▶ _GIVEN PROBLEM_
Edit the data from the line containing "At what coordinates should I click to accomplish: Click the Save" through the line containing "Looking at the" by changing "Estimated Cost" to "Projected Cost" and keeping everything else the same. Return only those lines.

[start INFORMATION PROVIDED]

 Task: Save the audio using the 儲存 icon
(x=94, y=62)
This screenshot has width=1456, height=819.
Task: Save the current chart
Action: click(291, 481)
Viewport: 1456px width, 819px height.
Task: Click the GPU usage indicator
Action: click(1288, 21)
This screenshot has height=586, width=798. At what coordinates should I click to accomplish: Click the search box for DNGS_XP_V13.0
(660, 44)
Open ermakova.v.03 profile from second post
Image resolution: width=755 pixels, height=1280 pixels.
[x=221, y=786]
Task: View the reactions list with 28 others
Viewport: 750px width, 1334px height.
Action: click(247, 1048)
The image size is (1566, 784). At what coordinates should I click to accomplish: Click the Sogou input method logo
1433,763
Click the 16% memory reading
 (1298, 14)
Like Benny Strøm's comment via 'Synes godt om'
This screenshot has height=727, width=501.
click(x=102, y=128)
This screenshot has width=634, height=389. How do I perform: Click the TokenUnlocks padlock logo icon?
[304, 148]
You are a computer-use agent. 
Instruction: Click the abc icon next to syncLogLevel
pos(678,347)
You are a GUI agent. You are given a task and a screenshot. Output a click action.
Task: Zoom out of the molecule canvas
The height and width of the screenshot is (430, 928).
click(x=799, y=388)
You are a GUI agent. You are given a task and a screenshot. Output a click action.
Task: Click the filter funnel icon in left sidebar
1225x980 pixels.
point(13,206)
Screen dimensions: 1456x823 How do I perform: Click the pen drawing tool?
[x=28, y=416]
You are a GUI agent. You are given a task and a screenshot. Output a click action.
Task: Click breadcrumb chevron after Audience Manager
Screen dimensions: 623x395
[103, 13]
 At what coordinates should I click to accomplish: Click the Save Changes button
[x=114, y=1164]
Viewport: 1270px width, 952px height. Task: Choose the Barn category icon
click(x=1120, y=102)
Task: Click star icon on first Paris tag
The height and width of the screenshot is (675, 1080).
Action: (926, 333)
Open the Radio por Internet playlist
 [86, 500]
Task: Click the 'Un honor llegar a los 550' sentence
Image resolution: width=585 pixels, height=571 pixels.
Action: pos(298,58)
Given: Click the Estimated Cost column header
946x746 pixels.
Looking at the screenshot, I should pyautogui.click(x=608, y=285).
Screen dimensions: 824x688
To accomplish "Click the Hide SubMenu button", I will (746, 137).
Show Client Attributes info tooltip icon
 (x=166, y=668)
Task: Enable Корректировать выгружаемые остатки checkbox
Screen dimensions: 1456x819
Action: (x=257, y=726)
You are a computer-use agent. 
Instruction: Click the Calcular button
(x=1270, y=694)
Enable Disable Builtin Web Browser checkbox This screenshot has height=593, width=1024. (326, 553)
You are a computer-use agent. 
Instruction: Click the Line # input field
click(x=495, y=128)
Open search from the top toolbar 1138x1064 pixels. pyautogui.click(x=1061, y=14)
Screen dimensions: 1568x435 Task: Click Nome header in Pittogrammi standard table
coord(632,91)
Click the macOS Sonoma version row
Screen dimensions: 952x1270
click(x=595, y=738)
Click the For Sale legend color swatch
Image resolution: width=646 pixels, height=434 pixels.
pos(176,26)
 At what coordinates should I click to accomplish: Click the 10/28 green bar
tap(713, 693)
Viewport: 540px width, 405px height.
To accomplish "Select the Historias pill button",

[end INFORMATION PROVIDED]

▶ _RESULT_
 At what coordinates should I click to accomplish: Click the Save Changes button
[x=114, y=1164]
Viewport: 1270px width, 952px height. Task: Choose the Barn category icon
click(x=1120, y=102)
Task: Click star icon on first Paris tag
The height and width of the screenshot is (675, 1080).
Action: (926, 333)
Open the Radio por Internet playlist
 [86, 500]
Task: Click the 'Un honor llegar a los 550' sentence
Image resolution: width=585 pixels, height=571 pixels.
Action: pos(298,58)
Given: Click the Projected Cost column header
946x746 pixels.
Looking at the screenshot, I should pyautogui.click(x=608, y=285).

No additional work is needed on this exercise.